Date of Award

2012

Document Type

Dissertation

Degree Name

Doctor of Education (EdD)

First Advisor

Gregory Firn

Abstract

Educators are charged with reform efforts to improve student achievement. Most efforts focus on accountability reform. The learner-centered model for school reform is organized around the personal domain for systemic reform. How teachers work with students is greatly influenced by policy and what they believe about student learning and behavior. Subsequently, teacher behaviors, beliefs, and practices impact learning. This dissertation attempted to establish teacher beliefs and their effectiveness on student achievement on the eighth-grade End-of-Grade Mathematics Test in the State of North Carolina.

This study was conducted within the Sandhills Regional Education Consortium located in the central part of North Carolina. As of the 2011 school year, 12 school districts made up the Sandhills Regional Education Consortium; 5 of the twelve districts participated in this research study.
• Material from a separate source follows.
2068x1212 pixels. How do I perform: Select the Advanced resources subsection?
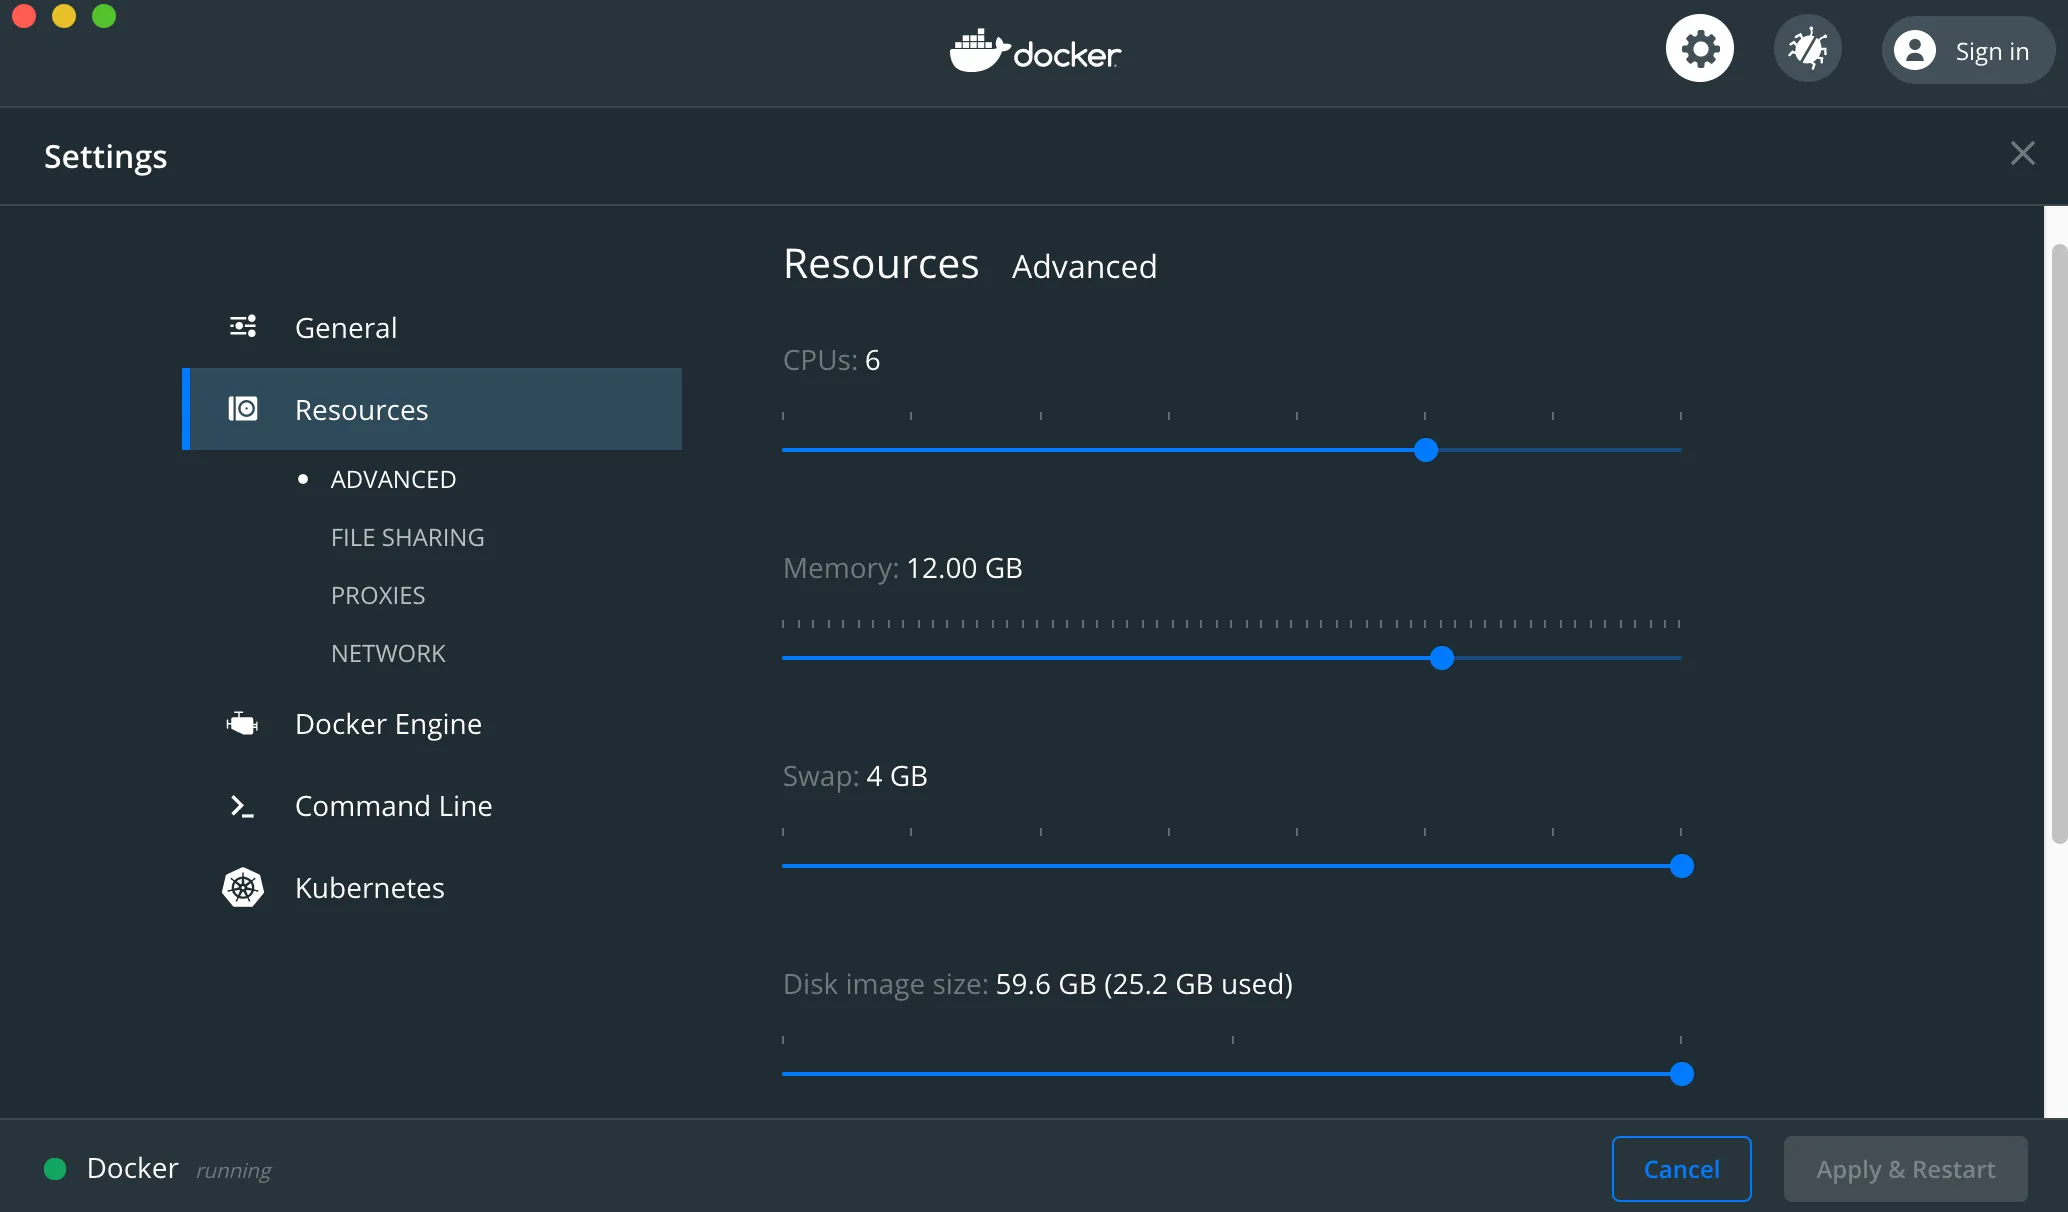pyautogui.click(x=393, y=479)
A non-experimental quantitative study design was used to examine teachers' beliefs about the learner, learning, and teaching as well as the impact of their beliefs on student mathematics achievement. The researcher collected data via the Teacher Beliefs Survey, a demographic questionnaire, and student achievement on the eighth-grade 2011 North Carolina End-of-Grade Mathematics Test for the purpose of this research.

Data collected revealed that only 1 teacher met McCombs and Whisler's criteria for having learner-centered beliefs and 2 teachers were identified as non-learner-centered. There was no statistical significant difference between teacher beliefs and student achievement on the eighth-grade End-of-Grade Mathematics Test, but there was a difference in teachers' beliefs about non-learner-centered ideas in higher-performing districts than teachers' beliefs about non-learner-centered ideas in lower-performing districts, but not enough to be considered significant.